Re: [PATCH] ARM: convert all mov.* pc, reg to bx reg for ARMv6+ (part1)

2014-07-04 Thread Tomasz Figa
Hi Russell,

On 01.07.2014 18:19, Russell King wrote:
 ARMv6 and greater introduced a new instruction (bx) which can be used
 to return from function calls.  Recent CPUs perform better when the
 bx lr instruction is used rather than the mov pc, lr instruction,
 and this sequence is strongly recommended to be used by the ARM
 architecture manual (section A.4.1.1).
 
 We provide a new macro ret with all its variants for the condition
 code which will resolve to the appropriate instruction.
 
 Rather than doing this piecemeal, and miss some instances, change all
 the mov pc instances to use the new macro, with the exception of
 the movs instruction and the kprobes code.  This allows us to detect
 the mov pc, lr case and fix it up - and also gives us the possibility
 of deploying this for other registers depending on the CPU selection.
 
 Signed-off-by: Russell King rmk+ker...@arm.linux.org.uk

Build- and boot-tested on mach-s3c64xx.

Tested-by: Tomasz Figa tomasz.f...@gmail.com

Best regards,
Tomasz
--
To unsubscribe from this list: send the line unsubscribe linux-omap in
the body of a message to majord...@vger.kernel.org
More majordomo info at  http://vger.kernel.org/majordomo-info.html


Re: [PATCH] ARM: convert all mov.* pc, reg to bx reg for ARMv6+ (part1)

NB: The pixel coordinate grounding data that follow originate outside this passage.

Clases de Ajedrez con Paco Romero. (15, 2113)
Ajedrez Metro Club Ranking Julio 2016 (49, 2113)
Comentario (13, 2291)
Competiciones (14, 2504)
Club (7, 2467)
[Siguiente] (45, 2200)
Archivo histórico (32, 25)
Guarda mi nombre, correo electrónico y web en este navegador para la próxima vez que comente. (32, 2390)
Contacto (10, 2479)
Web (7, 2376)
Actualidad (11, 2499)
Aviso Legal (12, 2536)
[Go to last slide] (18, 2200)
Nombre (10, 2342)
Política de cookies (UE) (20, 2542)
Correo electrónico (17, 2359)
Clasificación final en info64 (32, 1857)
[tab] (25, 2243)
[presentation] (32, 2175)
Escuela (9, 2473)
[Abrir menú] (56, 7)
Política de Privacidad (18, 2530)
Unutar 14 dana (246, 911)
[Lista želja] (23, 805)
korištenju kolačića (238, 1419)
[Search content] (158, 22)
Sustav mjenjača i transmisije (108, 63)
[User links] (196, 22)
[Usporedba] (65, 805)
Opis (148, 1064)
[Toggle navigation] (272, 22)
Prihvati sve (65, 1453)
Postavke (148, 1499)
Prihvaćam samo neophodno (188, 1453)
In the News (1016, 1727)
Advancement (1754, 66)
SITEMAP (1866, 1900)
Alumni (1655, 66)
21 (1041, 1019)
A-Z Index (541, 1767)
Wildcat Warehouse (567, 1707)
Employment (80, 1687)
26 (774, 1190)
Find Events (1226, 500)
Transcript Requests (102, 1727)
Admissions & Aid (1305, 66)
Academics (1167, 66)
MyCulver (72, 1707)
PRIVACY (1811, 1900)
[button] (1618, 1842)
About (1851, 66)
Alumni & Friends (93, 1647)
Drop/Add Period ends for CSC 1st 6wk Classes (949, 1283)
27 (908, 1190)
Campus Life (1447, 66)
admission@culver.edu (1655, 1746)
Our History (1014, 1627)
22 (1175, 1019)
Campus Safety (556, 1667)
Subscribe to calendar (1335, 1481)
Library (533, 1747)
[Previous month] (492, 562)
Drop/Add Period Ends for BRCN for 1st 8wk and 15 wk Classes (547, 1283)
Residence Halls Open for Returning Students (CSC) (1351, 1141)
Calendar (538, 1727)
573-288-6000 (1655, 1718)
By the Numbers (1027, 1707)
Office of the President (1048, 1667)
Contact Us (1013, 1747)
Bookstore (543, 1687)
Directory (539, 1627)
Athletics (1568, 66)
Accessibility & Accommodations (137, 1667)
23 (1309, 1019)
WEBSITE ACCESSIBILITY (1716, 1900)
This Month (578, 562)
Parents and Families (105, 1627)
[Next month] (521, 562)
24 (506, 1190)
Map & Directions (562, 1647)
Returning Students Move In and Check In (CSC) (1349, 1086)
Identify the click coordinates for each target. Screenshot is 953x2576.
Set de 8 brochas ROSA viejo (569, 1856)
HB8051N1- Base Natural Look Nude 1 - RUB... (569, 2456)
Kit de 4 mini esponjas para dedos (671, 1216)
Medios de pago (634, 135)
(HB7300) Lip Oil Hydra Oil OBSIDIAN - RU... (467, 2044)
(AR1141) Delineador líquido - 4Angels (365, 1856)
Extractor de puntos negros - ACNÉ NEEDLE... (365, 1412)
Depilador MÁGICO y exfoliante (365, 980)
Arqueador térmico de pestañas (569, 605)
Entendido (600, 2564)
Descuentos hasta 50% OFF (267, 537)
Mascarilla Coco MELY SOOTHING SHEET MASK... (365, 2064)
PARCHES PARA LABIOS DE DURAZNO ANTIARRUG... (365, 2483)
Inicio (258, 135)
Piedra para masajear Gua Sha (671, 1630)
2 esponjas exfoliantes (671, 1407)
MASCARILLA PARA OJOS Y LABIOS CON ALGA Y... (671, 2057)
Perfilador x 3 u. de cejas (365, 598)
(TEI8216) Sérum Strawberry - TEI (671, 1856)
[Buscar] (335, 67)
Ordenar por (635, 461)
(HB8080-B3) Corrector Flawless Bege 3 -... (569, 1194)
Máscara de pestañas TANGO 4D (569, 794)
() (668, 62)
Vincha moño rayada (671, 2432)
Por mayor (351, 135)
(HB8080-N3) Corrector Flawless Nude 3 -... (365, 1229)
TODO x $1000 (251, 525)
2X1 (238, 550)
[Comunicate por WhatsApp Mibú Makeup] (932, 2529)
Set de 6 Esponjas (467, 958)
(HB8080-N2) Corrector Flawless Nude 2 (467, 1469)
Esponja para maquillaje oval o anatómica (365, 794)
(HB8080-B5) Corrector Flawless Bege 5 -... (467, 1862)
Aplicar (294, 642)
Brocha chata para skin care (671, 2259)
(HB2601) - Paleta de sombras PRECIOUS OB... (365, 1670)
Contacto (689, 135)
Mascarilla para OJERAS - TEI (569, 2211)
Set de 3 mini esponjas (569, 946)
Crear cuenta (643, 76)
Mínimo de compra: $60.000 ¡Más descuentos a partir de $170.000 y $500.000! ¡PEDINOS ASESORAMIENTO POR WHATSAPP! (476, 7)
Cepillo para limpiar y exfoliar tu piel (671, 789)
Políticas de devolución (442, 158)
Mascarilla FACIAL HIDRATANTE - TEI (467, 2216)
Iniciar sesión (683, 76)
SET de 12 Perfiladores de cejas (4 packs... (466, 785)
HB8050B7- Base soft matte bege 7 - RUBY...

2014-07-01 Thread Måns Rullgård
Russell King rmk+ker...@arm.linux.org.uk writes:

 ARMv6 and greater introduced a new instruction (bx) which can be used
 to return from function calls.  Recent CPUs perform better when the
 bx lr instruction is used rather than the mov pc, lr instruction,
 and this sequence is strongly recommended to be used by the ARM
 architecture manual (section A.4.1.1).

 We provide a new macro ret with all its variants for the condition
 code which will resolve to the appropriate instruction.

When the source register is not lr the name ret is a misnomer since
only the bx lr instruction is predicted as a function return.  The
bx instruction with other source registers uses the normal prediction
mechanisms, leaving the return stack alone, and should not be used for
function returns.  Any code currently using another register to return
from a function should probably be modified to use lr instead, unless
there are special reasons for doing otherwise.  If code jumping to an
address in a non-lr register is not a return, using the ret name will
make for some rather confusing reading.

I would suggest either using a more neutral name than ret or adding an
alias to be used for non-return jumps so as to make the intent clearer.

-- 
Måns Rullgård
m...@mansr.com
--
To unsubscribe from this list: send the line unsubscribe linux-omap in
the body of a message to majord...@vger.kernel.org
More majordomo info at  http://vger.kernel.org/majordomo-info.html


Re: [PATCH] ARM: convert all mov.* pc, reg to bx reg for ARMv6+ (part1)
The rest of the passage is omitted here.